## Brano da leggere
%%

Ecco lo sbirro indagato per la morte della migrante ad Opicina: simpatie fasciste e libri antisemiti

 

da Il Piccolo del 11 maggio 2012

Dirigente indagato, anche libri antisemiti

Busti e poster del duce sequestrati nella casa e negli uffici del responsabile dell’ufficio immigrazione della Questura

di Claudio Ernè

«Come riconoscere e spiegare l’ebreo». «La difesa della razza». «Mein Kampf». «La questione ebraica».

Sono questi i titoli di alcuni libri antisemiti a cui si sono trovati di fronte gli investigatori della Guardia di Finanza e della polizia che stavano perquisendo l’abitazione di Carlo Baffi, il dirigente dell’Ufficio immigrazione, indagato per omicidio colposo e sequestro di persona. Nello stesso appartamento era affisso un poster del duce.

Poco prima nell’ufficio del dirigente della Polizia di Stato, gli stessi investigatori diretti dal pm Massimo De Bortoli avevano trovato nella scrivania del dirigente indagato sei colpi di pistola in più di quelli che Carlo Baffi avrebbe potuto detenere; c’erano anche una vecchia sciabola, un fermacarte con impresso il fascio littorio e un piccolo cartello su cui, accanto all’indicazione “Ufficio epurazione”, era stampata la faccia di Benito Mussolini. Un gioco di parole: immigrazione – epurazione, anche se in quell’ufficio approdano storie terribili di uomini e donne costrette a rientrare in Paesi da cui erano fuggiti alla ricerca disperata di un futuro nell’Europa che a loro appariva scintillante.

%%

## Materiale fornito
%%

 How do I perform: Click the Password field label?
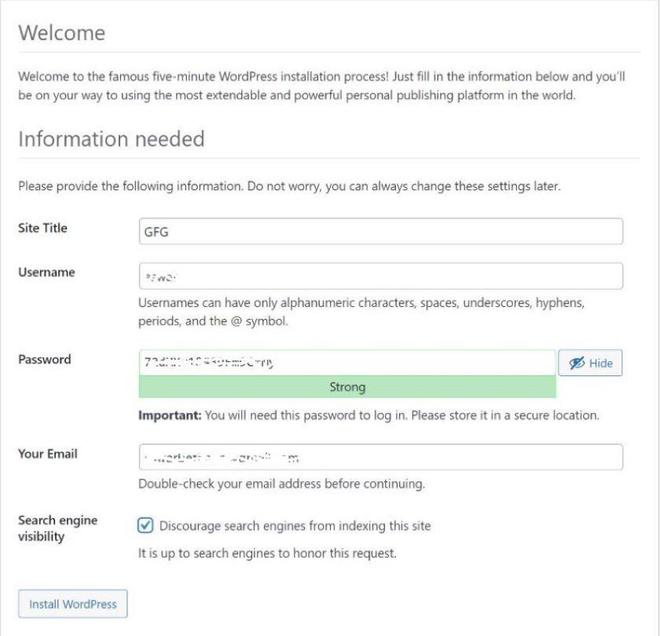coord(45,359)
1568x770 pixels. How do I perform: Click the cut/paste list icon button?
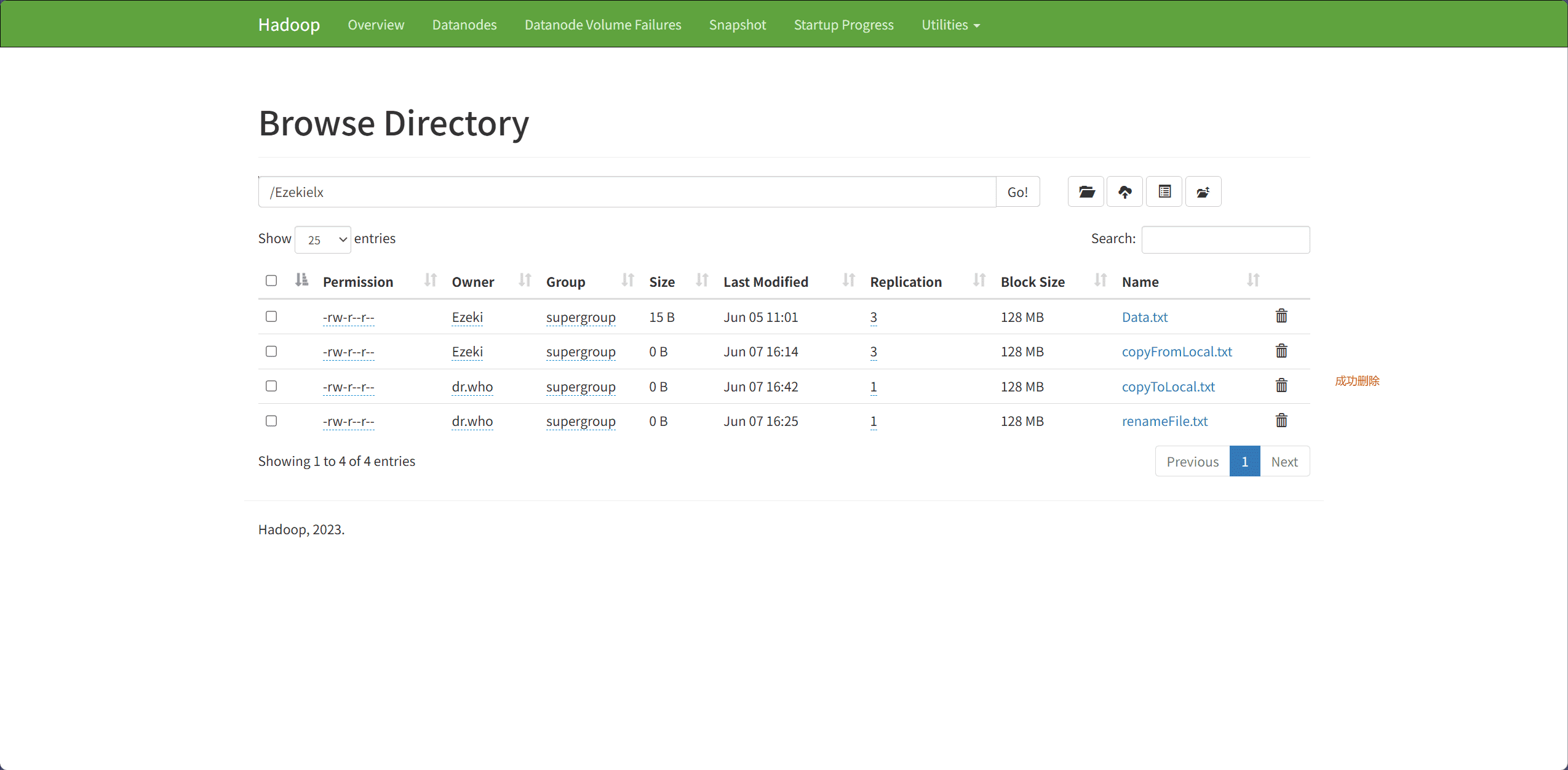[x=1164, y=192]
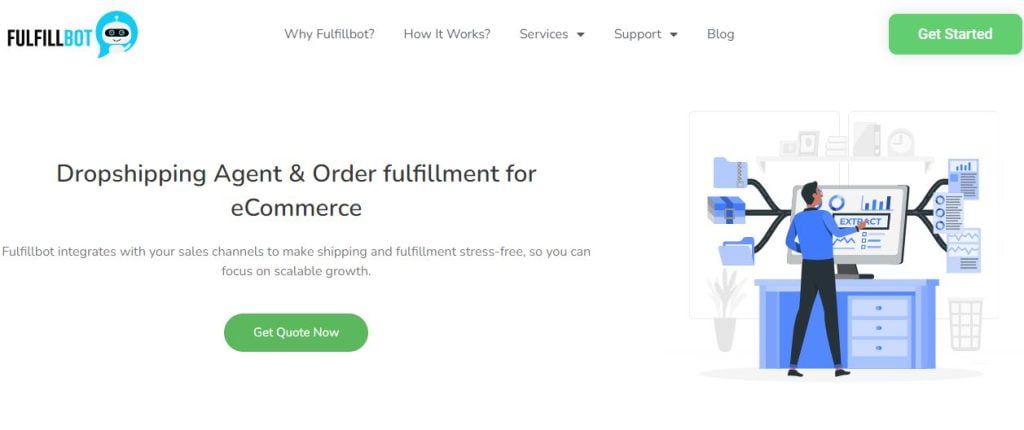
Task: Click the wastebasket icon beside the desk
Action: pos(965,323)
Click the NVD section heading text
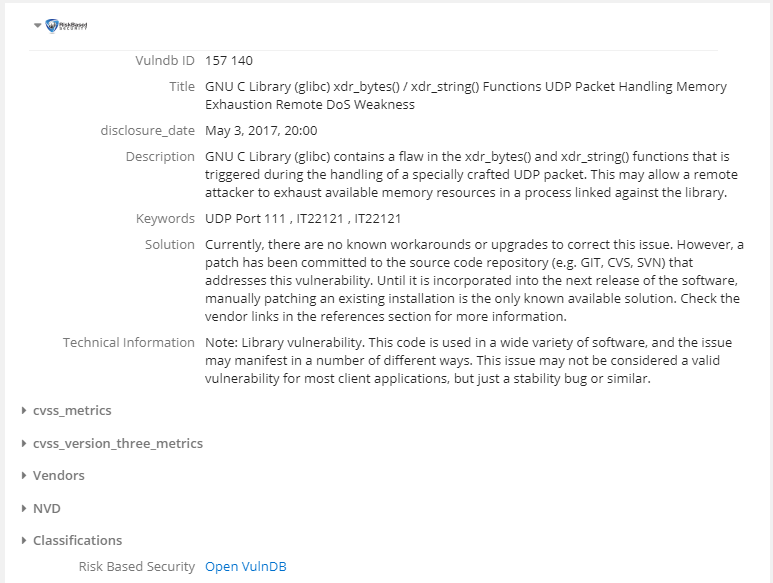773x583 pixels. coord(47,508)
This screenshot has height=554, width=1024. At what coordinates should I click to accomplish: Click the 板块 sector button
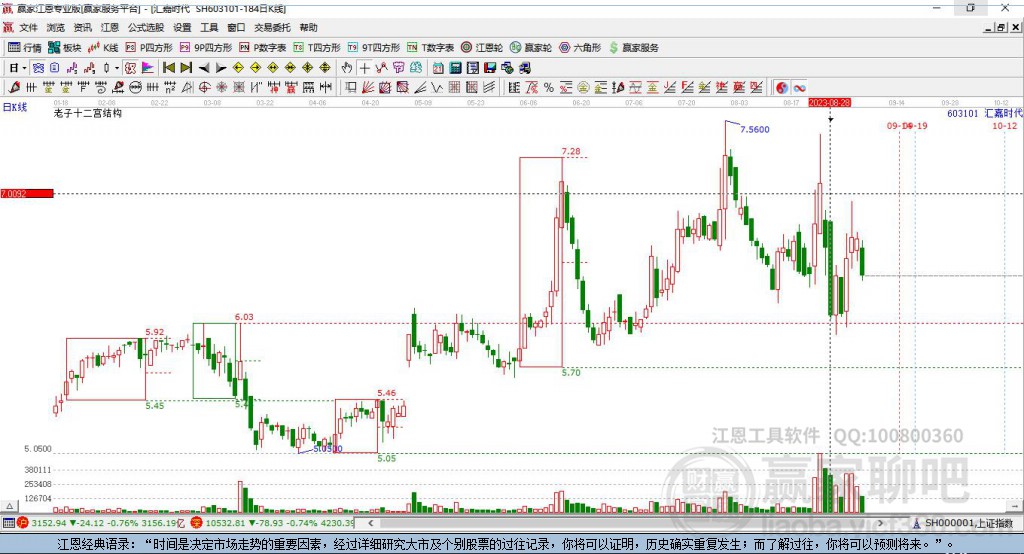[x=65, y=48]
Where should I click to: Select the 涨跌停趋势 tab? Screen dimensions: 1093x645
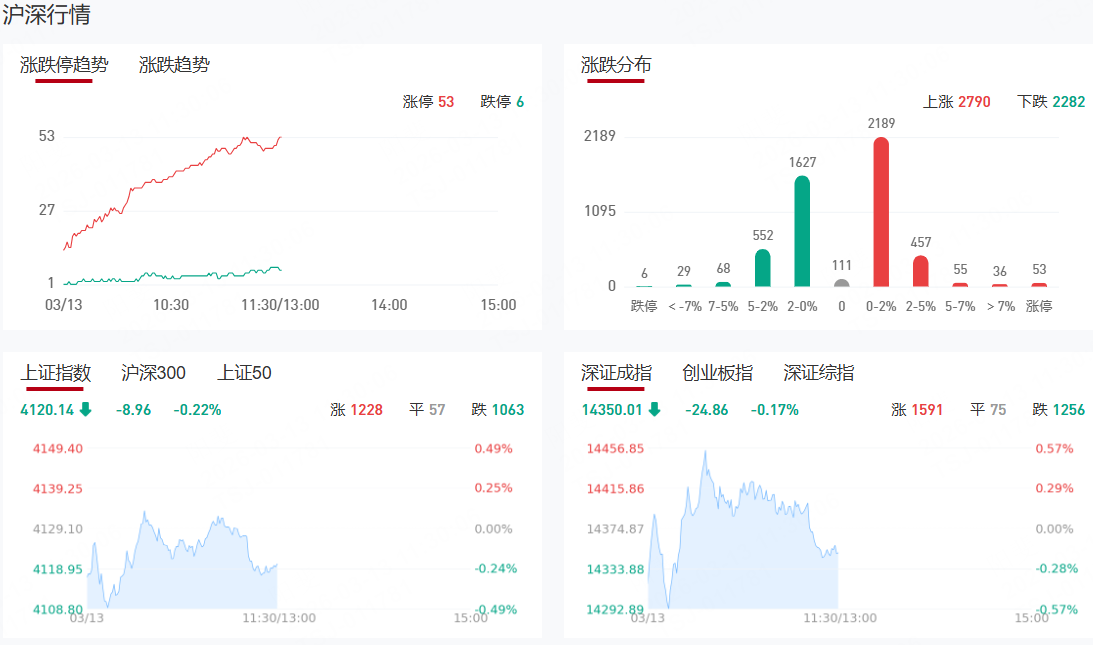(64, 65)
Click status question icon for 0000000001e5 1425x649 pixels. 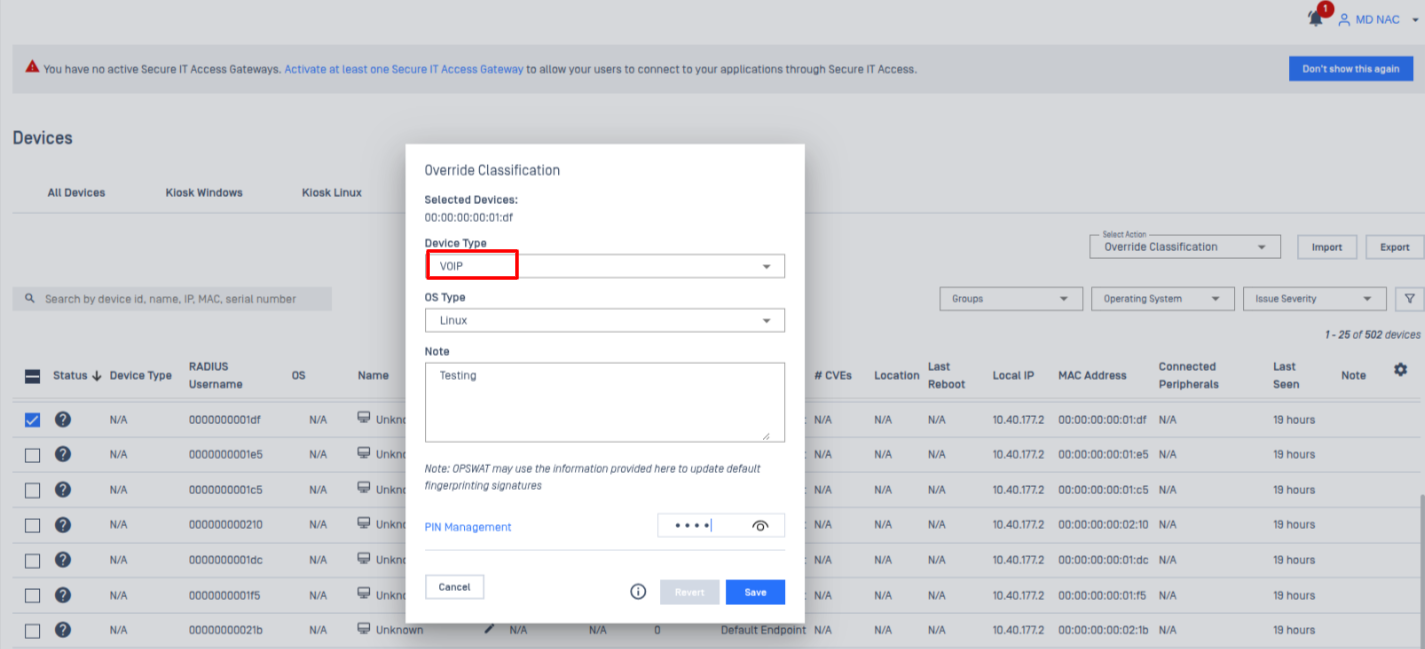[62, 454]
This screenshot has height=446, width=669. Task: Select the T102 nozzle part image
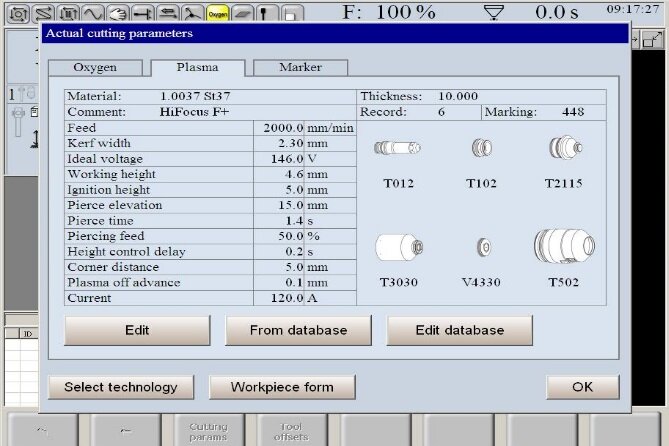click(481, 149)
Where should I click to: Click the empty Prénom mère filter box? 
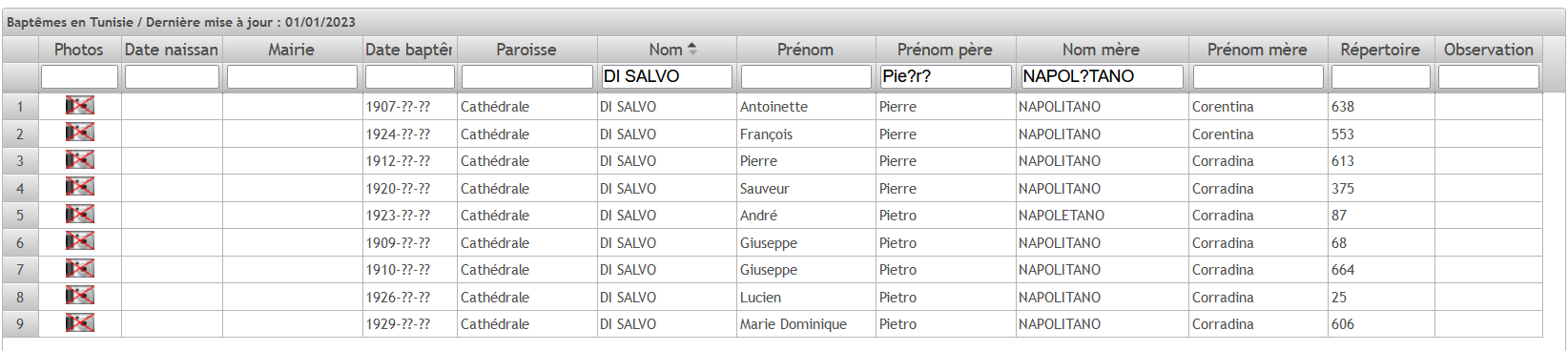[1258, 76]
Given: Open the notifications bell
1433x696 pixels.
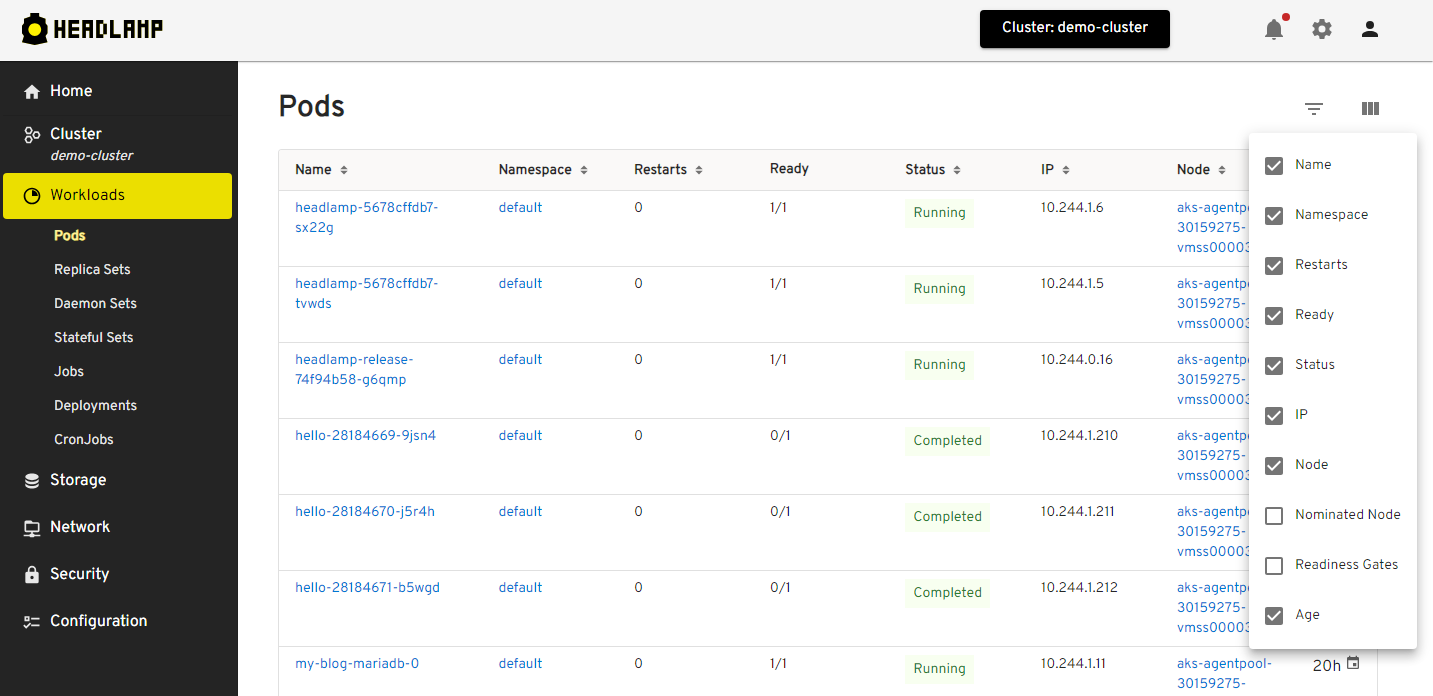Looking at the screenshot, I should coord(1273,29).
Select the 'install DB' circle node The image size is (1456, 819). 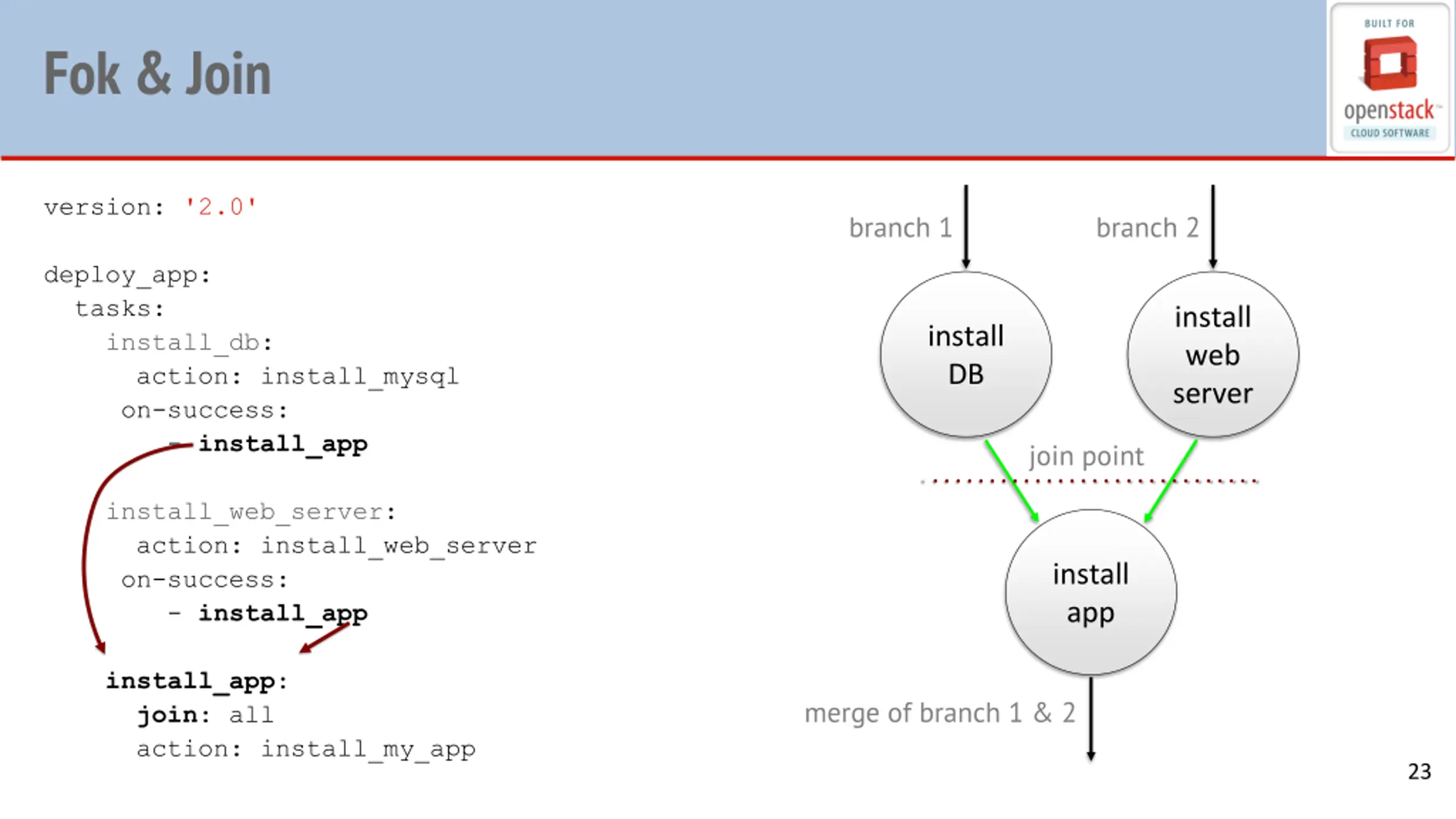point(966,354)
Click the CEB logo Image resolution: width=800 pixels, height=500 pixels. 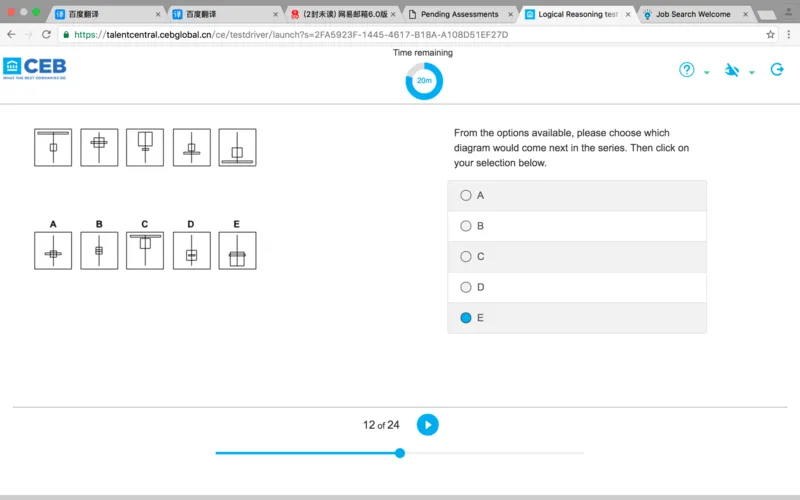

%%

## Obiettivo 1
Trascrivi parola per parola il passo del brano che va da "di Claudio Ernè" a "poster del duce.".
## Obiettivo 2
Estrai, per favore, le righe dei record dall'inizio fino alla riga con "[x=65, y=48]", estremi inclusi, riportandole identiche e lasciando fuori le immagini.
I record non hanno alcun legame con il brano.

## Risultato esercizio 1
di Claudio Ernè

«Come riconoscere e spiegare l’ebreo». «La difesa della razza». «Mein Kampf». «La questione ebraica».

Sono questi i titoli di alcuni libri antisemiti a cui si sono trovati di fronte gli investigatori della Guardia di Finanza e della polizia che stavano perquisendo l’abitazione di Carlo Baffi, il dirigente dell’Ufficio immigrazione, indagato per omicidio colposo e sequestro di persona. Nello stesso appartamento era affisso un poster del duce.

## Risultato esercizio 2
 How do I perform: Click the Password field label?
coord(45,359)
1568x770 pixels. How do I perform: Click the cut/paste list icon button?
[x=1164, y=192]
Task: Click the wastebasket icon beside the desk
Action: pos(965,323)
Click the NVD section heading text
773x583 pixels. coord(47,508)
This screenshot has height=554, width=1024. At what coordinates should I click to accomplish: Click the 板块 sector button
[x=65, y=48]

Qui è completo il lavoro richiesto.